“The Artist’s Garden in Giverny”, Claude Monet – description of the painting

Description of the picture:

Garden artist in Giverny – Claude Monet. Oil on Canvas, 81 x 92 cm

Claude Monet was one of the founders of impressionism. The artist lived a long life, and, unlike many of his colleagues, managed to enjoy the sweet fruits of fame and recognition. He preferred to paint landscapes from nature, trying to catch the emotional mood of nature at different points in time.

In 1883, Monet acquired a manor with a garden in the town of Giverny in Northern Normandy. He saw this house, passing by train. Having become the owner of the estate, the artist pitched a huge garden on its territory, which became his passion for many years. He planted many flowers and trees there, drained the swamp and created the famous pond with water lilies.
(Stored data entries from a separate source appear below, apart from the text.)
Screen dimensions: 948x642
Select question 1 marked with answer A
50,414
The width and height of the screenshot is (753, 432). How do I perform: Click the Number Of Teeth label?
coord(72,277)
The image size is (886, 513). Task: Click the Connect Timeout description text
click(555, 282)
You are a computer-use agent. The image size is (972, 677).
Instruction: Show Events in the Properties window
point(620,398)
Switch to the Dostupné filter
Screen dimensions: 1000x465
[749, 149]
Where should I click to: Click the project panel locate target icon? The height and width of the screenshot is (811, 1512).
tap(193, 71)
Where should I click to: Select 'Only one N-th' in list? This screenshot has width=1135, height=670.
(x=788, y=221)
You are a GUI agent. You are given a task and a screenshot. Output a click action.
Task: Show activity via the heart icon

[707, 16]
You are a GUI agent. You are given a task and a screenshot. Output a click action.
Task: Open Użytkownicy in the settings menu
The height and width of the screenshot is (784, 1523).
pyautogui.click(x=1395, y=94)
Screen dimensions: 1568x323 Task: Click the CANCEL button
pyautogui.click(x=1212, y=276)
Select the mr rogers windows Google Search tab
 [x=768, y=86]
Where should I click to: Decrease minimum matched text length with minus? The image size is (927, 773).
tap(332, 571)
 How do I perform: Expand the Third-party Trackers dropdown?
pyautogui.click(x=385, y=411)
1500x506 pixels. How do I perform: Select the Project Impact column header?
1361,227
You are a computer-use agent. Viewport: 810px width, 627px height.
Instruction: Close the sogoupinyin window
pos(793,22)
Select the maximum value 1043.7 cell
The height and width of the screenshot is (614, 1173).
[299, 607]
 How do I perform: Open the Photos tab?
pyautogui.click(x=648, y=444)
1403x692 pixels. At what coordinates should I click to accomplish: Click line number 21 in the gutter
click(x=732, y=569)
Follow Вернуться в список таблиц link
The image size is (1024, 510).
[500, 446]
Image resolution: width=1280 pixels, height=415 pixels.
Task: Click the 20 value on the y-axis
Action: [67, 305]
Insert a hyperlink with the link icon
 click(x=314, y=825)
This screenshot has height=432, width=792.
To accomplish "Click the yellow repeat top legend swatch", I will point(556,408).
For more than 40 years, Claude Monet has lived in this house. And all this time, a wonderful garden inspired him to work. Monet painted many paintings on his estate. “The Garden of the Artist in Giverny” is one of them.

In the foreground, we see a path leading to the painter’s house, framed by many beautiful quivering irises. The path visually calls for itself, invitingly inviting to follow to the building, whose pink walls with green shutters are visible in thickets of tall trees.

And yet, the main character of the picture is flowers. Irises seem alive. The breeze sways delicate petals. In some places they are lit by sunlight. Monet expressively writes in short, thick strokes. The master uses pure paints in painting, mixing them already on canvas. His manner seems rude, but the artist is perfectly able to convey the lyrical mood of the moment. The main color of the work is lilac, green, brown in different combinations.

The composition of the picture is balanced by vertical tree trunks in the background. They visually expand the space and give some static in contrast to the irises playing in the wind.

The painting has been kept at the Museum d’Orsay in Paris since 1983. Before that, she was in private collections."